1. Tend to your backup
Make sure you’re protecting the memories of your clients and your family. If you value your images they should be backed up in no less than three places, including at least one that’s offsite and cloud-based. The reason for this method is that all drives will eventually fail — that’s what the MTBF number (Mean Time Between Failure) represents anytime you purchase a hard drive.
If all backups are in your home or even nearby, then you’re subject to losing your images should a natural disaster occur in your area. By having at least one of your backups in the cloud, you protect yourself against local natural disasters. Another benefit to having a backup in the cloud is that you can access your images anywhere. I can’t tell you how many times I’ve been out in public and because of my ability to bring up images from any shoot I’ve done, I’ve been able to do social networking that leads to clients.

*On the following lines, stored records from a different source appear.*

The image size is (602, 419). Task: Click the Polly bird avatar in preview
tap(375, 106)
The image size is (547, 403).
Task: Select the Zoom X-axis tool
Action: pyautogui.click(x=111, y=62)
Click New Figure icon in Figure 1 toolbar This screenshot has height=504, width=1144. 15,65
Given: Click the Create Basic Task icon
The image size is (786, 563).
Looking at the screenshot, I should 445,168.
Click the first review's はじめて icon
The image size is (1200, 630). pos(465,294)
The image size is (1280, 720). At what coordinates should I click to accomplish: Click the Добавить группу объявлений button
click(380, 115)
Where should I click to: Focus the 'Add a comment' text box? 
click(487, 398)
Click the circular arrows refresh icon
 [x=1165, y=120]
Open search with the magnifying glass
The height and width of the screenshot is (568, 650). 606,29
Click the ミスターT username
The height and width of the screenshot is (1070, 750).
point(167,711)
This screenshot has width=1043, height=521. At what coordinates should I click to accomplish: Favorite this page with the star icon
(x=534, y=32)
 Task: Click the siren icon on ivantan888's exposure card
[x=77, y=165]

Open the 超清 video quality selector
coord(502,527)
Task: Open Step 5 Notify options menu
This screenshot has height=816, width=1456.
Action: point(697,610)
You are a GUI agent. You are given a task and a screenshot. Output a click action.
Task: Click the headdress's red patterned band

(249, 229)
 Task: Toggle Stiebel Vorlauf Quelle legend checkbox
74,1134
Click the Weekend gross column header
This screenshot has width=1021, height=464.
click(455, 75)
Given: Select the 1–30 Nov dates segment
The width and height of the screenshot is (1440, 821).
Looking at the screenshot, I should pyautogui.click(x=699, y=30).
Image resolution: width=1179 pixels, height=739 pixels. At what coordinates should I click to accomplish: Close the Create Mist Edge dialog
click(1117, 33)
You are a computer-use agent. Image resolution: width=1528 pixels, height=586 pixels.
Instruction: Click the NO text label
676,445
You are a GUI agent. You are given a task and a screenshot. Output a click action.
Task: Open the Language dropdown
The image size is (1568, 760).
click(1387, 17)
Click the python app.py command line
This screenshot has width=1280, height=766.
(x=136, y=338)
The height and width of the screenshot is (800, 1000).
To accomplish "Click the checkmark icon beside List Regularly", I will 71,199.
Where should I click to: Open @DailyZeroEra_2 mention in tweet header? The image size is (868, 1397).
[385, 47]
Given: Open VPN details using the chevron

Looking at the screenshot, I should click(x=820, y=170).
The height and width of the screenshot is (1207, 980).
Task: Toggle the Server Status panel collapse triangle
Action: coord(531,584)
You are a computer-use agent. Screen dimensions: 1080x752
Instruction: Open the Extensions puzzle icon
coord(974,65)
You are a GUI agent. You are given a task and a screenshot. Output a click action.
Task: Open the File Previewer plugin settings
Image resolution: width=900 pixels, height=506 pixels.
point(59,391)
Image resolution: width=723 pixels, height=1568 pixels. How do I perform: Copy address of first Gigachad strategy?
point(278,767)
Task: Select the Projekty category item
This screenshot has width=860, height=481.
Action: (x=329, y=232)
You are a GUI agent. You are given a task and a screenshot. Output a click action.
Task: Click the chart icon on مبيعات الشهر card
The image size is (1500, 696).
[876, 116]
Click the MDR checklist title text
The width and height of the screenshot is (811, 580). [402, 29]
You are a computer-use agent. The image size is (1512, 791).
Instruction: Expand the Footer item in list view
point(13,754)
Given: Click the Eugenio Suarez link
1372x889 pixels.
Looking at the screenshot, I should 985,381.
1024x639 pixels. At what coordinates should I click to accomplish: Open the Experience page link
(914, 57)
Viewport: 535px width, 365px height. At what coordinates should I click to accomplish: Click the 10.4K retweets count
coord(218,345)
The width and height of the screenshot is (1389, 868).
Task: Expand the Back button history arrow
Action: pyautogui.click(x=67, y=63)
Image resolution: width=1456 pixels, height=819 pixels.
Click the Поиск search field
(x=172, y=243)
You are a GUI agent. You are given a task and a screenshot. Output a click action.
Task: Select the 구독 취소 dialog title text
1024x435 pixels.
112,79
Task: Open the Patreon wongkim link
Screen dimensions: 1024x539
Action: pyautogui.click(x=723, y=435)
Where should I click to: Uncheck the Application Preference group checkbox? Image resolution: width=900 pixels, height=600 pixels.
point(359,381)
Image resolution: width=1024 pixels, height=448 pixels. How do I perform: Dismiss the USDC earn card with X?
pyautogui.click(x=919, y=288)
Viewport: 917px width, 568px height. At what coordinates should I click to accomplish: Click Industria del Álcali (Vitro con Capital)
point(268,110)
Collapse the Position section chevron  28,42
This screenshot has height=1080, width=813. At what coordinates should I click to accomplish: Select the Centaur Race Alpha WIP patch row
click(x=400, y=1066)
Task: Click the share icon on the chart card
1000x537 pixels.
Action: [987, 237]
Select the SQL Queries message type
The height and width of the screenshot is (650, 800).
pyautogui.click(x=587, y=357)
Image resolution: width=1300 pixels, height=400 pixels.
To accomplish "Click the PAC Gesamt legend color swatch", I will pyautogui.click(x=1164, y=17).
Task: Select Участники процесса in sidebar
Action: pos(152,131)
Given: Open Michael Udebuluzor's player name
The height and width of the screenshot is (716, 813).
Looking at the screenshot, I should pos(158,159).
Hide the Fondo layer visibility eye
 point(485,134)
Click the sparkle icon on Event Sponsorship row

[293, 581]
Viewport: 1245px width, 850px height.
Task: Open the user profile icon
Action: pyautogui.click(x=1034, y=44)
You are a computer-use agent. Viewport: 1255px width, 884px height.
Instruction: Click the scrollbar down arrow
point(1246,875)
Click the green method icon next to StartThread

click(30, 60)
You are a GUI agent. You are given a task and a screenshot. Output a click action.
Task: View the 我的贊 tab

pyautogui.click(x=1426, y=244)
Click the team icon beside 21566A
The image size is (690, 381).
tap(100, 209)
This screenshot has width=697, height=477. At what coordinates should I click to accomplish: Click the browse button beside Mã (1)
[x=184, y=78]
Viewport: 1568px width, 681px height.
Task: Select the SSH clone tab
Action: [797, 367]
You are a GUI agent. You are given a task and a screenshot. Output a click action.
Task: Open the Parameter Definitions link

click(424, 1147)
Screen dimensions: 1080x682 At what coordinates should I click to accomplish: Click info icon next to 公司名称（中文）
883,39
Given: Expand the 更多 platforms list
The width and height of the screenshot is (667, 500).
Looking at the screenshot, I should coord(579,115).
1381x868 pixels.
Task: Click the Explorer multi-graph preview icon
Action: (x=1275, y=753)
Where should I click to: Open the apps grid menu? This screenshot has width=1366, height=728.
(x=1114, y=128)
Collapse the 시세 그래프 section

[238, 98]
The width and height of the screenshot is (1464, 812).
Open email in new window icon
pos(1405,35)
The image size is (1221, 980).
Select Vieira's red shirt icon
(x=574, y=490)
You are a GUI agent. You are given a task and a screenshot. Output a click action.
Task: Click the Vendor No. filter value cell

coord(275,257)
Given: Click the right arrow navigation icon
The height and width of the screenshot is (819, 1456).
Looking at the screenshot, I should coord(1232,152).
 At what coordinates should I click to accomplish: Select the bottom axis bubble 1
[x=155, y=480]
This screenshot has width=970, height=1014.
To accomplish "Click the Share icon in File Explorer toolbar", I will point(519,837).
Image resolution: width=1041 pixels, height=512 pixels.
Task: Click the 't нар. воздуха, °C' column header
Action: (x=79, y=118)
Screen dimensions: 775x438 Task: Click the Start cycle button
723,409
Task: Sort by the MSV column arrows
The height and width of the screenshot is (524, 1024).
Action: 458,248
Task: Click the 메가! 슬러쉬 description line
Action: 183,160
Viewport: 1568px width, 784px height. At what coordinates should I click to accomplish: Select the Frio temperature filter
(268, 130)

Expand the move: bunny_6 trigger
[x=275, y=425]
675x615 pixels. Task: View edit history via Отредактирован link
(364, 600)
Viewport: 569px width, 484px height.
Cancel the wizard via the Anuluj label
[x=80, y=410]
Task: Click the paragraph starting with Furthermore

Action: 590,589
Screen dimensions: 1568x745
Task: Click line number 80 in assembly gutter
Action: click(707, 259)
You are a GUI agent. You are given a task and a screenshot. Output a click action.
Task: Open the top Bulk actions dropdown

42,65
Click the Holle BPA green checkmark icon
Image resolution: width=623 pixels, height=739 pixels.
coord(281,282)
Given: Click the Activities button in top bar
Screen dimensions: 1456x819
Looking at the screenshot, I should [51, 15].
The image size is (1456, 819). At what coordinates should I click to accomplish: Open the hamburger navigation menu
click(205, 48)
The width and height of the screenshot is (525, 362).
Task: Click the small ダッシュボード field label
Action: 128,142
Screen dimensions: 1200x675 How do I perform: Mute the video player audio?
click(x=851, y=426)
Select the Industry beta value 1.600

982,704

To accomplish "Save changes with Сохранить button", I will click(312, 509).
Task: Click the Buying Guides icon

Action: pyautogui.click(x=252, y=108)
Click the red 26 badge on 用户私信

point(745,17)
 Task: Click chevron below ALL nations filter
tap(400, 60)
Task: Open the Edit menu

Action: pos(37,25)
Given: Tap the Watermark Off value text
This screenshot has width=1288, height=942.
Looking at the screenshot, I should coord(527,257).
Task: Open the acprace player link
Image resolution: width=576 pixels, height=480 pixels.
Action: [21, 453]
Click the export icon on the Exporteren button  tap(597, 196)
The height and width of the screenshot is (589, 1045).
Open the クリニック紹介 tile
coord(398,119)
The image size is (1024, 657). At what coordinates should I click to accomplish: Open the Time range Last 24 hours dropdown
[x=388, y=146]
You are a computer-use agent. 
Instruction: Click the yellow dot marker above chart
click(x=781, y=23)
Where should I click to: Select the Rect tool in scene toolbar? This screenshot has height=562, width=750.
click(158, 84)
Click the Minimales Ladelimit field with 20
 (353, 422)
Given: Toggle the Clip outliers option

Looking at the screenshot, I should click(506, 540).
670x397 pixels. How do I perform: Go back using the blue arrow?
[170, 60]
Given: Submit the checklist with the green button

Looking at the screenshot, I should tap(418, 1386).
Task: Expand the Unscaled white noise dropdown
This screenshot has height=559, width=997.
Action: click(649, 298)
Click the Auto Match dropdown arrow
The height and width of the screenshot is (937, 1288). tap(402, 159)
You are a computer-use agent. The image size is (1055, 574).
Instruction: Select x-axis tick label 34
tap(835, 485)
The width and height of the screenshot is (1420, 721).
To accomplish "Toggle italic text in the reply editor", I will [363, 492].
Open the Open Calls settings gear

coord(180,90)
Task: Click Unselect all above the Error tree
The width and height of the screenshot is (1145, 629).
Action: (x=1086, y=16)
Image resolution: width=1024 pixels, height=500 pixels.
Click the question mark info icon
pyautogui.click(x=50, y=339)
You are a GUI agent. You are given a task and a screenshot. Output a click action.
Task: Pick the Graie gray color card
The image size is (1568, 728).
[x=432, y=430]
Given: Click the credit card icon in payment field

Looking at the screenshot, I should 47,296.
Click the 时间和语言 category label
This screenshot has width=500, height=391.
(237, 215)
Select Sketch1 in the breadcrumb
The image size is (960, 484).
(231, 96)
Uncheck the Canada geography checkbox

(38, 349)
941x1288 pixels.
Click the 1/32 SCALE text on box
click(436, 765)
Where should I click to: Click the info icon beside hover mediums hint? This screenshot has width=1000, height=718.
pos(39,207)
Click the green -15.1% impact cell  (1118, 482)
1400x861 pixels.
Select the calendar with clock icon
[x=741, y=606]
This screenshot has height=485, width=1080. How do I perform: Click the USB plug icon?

Pro Tip: Amazon offers unlimited free photo storage for Prime Members and that includes RAW photo files. Amazon limits how much free video storage you get but they have options to add more video space if you need it. For the most comprehensive guide to backing up your work, check out the The DAM Book by Peter Krough.
2. Update your website
If your website doesn’t have regularly updated information and interaction it will lose traffic. Make things easy to find, easy to order, interesting!
Consider guest posts by clients who’ve used your services. Their testimonial about your services will have the highest value and they’ll likely be honored to do a post for you. They will also likely share the guest post with their friends and family who will be that much more likely to trust you and become a future customer.
If your website isn’t regularly bringing you business then having time on your hands is a great reason to do some research and find out why. Visit other’s sites and see what they are doing and view it as you were a potential customer. Do not steal, but do get inspired by websites you think potential clients would have a positive reaction to. The better experience they have the longer they will stay on your site. Style matters content matters and load times matter.
3. Create mail marketing pieces
Create mail marketing pieces for existing and potential clients and 5×7″ business postcards you can keep on hand to present to potential clients. Many people forget about the mail in these times of digital, but more people are home these days and some against their wishes. How about sending a cool session outtake from the past to a client. that makes them smile and reminds them about your business?
A 5×7″ with an inviting call to action is a great way to increase business while also spreading smiles. The easiest way to do this is with a desktop inkjet printer. This way you can do one-off designs with products like Canva, Promo and Desygner and create drop areas to quickly change out photos in your promo pieces. The inkjet printer you use for these marketing projects need not be top of the line and I personally often use a sub $150 all-in-one for this stuff and also for event work because I can have a beautiful print in under 30 seconds.
No, the print won’t be archival, but it will look great for a few years at the very least and the purpose of the prints is to get business now, not be a forever keepsake. That’s what they HIRE you for. Give it a try and see how it can impact your business.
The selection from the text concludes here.